### Geselecteerde tekst
Bijstand afgewezen
Bij de aanvraag voor een bijstanduitkering kijkt de gemeente naar het inkomen en de vermogenspositie van de aanvrager. Een auto van een aanvrager wordt tot het vermogen gerekend en kan een grond zijn om de uitkering niet toe te kennen. De Centrale Raad van Beroep heeft in een soortgelijke kwestie onlangs een uitspraak gedaan. Appellant had kort na de aanvraag om bijstand een in zijn bezit zijnde auto overgeschreven aan zijn moeder. De gemeente rekende de auto tot zijn vermogenspositie en weigerde de uitkering.
De Raad oordeelde (deels) anders. De auto was namelijk ongeveer vijf weken na de aanvraag tot bijstand aan de moeder van appellant overgeschreven. Volgens de Raad mocht de gemeente daarom de periode van datum aanvraag bijstand tot aan datum overschrijven van de auto gebruiken voor de vaststelling van de omvang van het vermogen van appellant. Dat betekende dat voor die periode de gemeente terecht geen bijstand heeft verstrekt. Voor de periode na de datum overschrijving van de auto van appellant had de gemeente de bijstand moeten toekennen. De gemeente had immers niet aangevoerd dat appellant gedurende de periode na overschrijven van de auto over deze auto kon beschikken.
De gemeente heeft vervolgens de bijstand beperkt tot de datum waarop zij een besluit heeft genomen. Ook daarvan vond de Raad dat dit niet juist was omdat uit de toekenning van de bijstand over de tweede periode volgt dat ook na het te nemen besluit over bijstandsaanvraag de bijstand gewoon doorloopt.

### Wat je doet
A – Haal uit de tekst over de afgewezen bijstand letterlijk het stuk dat begint bij "Bijstand afgewezen" en eindigt bij "weigerde de uitkering.".
B – Hoe lang na de aanvraag werd de auto volgens de tekst over de afgewezen bijstand aan de moeder van appellant overgeschreven?

### Aangeleverde gegevens
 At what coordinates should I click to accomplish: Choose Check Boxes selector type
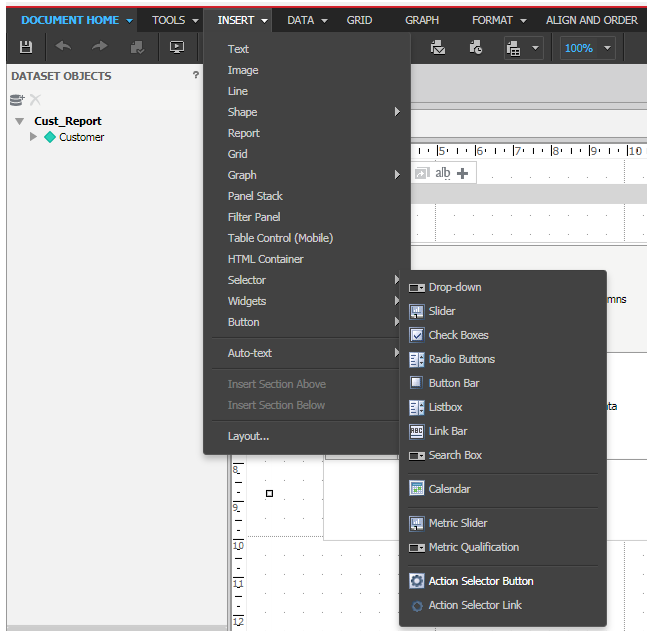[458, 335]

* * *

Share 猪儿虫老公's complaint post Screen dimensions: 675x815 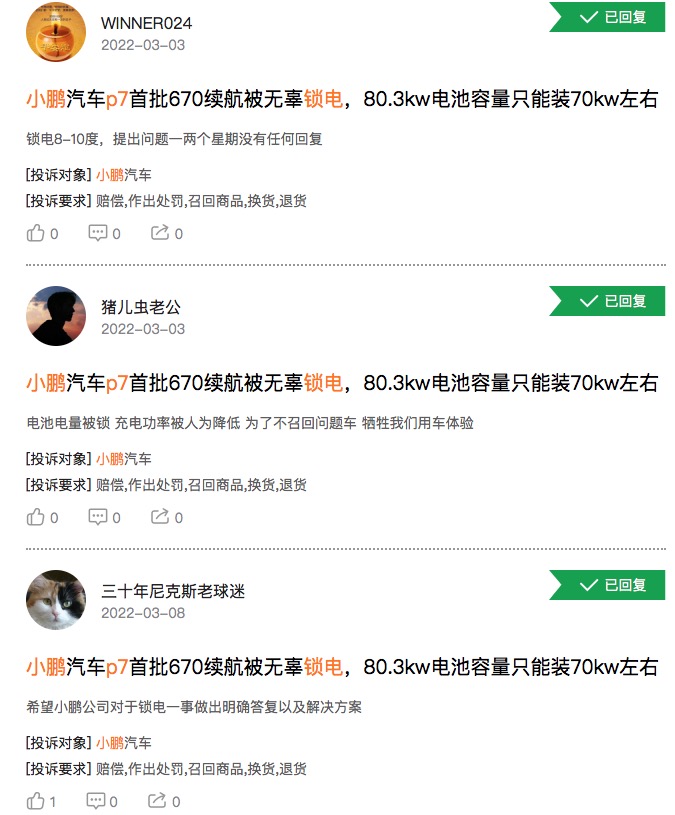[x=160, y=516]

...

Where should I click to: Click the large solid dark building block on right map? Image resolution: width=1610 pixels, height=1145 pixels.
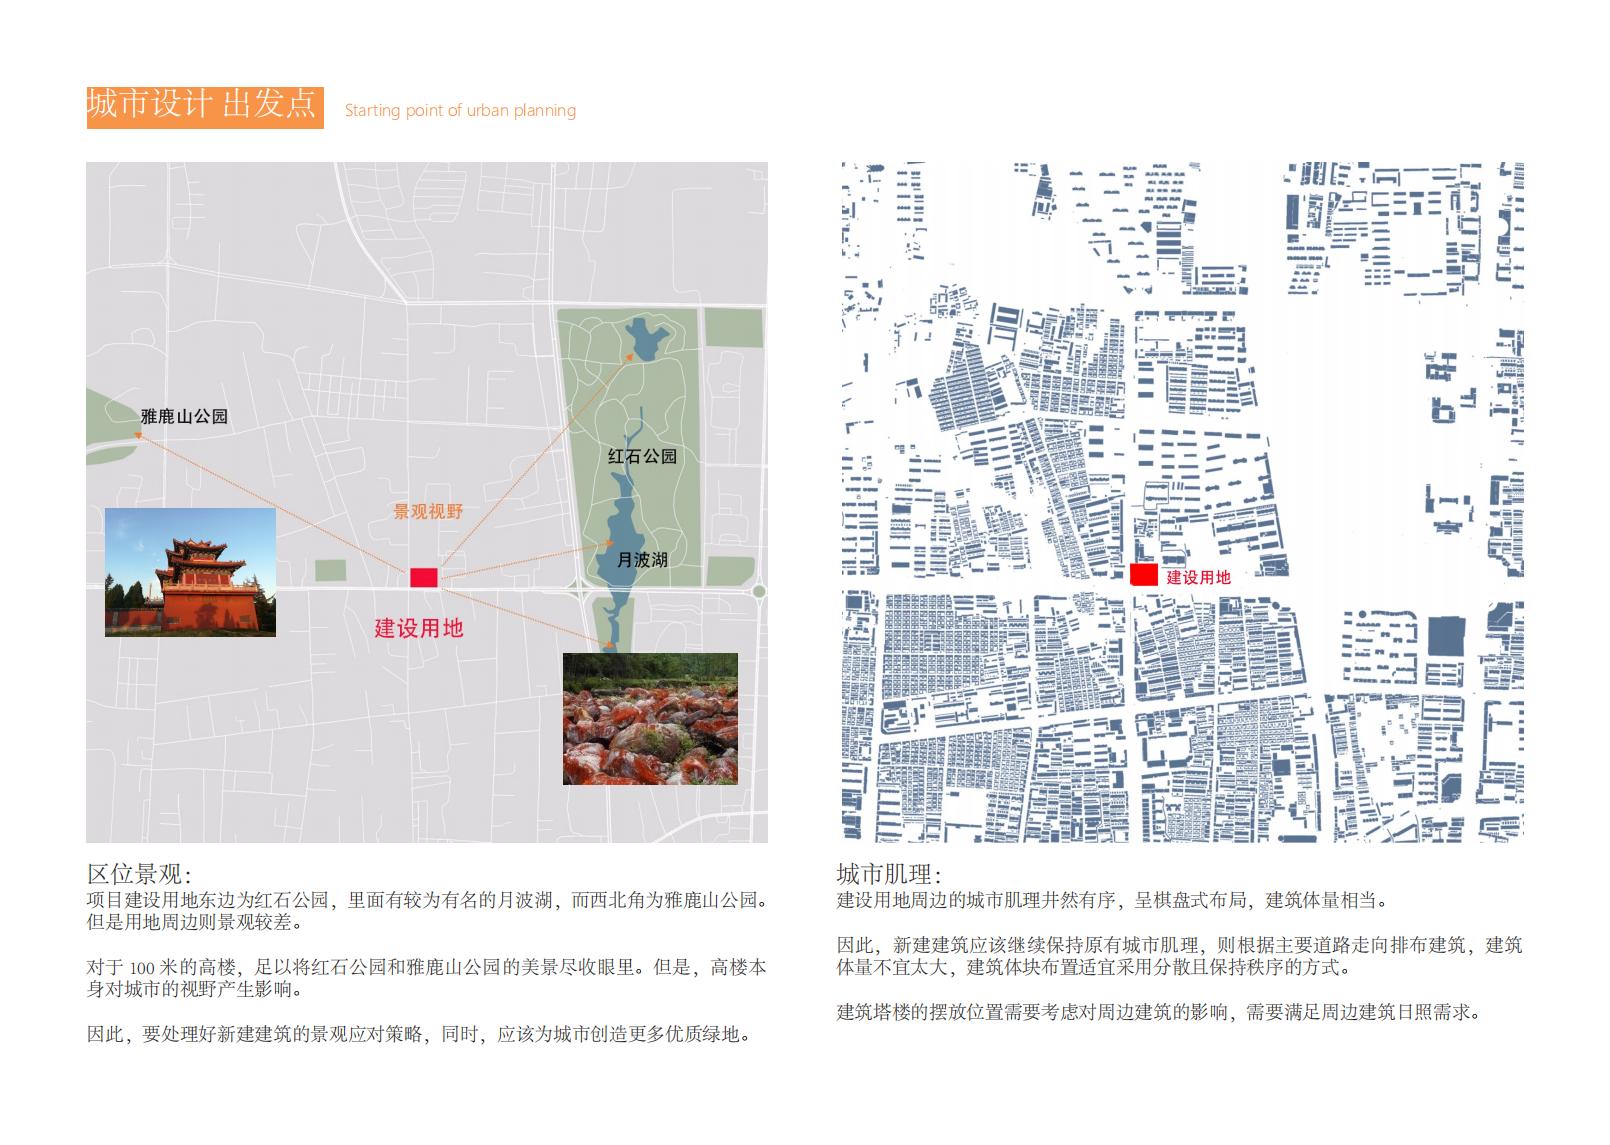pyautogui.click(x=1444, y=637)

### Antwoorden per opdracht
A –
Bijstand afgewezen
Bij de aanvraag voor een bijstanduitkering kijkt de gemeente naar het inkomen en de vermogenspositie van de aanvrager. Een auto van een aanvrager wordt tot het vermogen gerekend en kan een grond zijn om de uitkering niet toe te kennen. De Centrale Raad van Beroep heeft in een soortgelijke kwestie onlangs een uitspraak gedaan. Appellant had kort na de aanvraag om bijstand een in zijn bezit zijnde auto overgeschreven aan zijn moeder. De gemeente rekende de auto tot zijn vermogenspositie en weigerde de uitkering.

B – Ongeveer vijf weken na de aanvraag tot bijstand.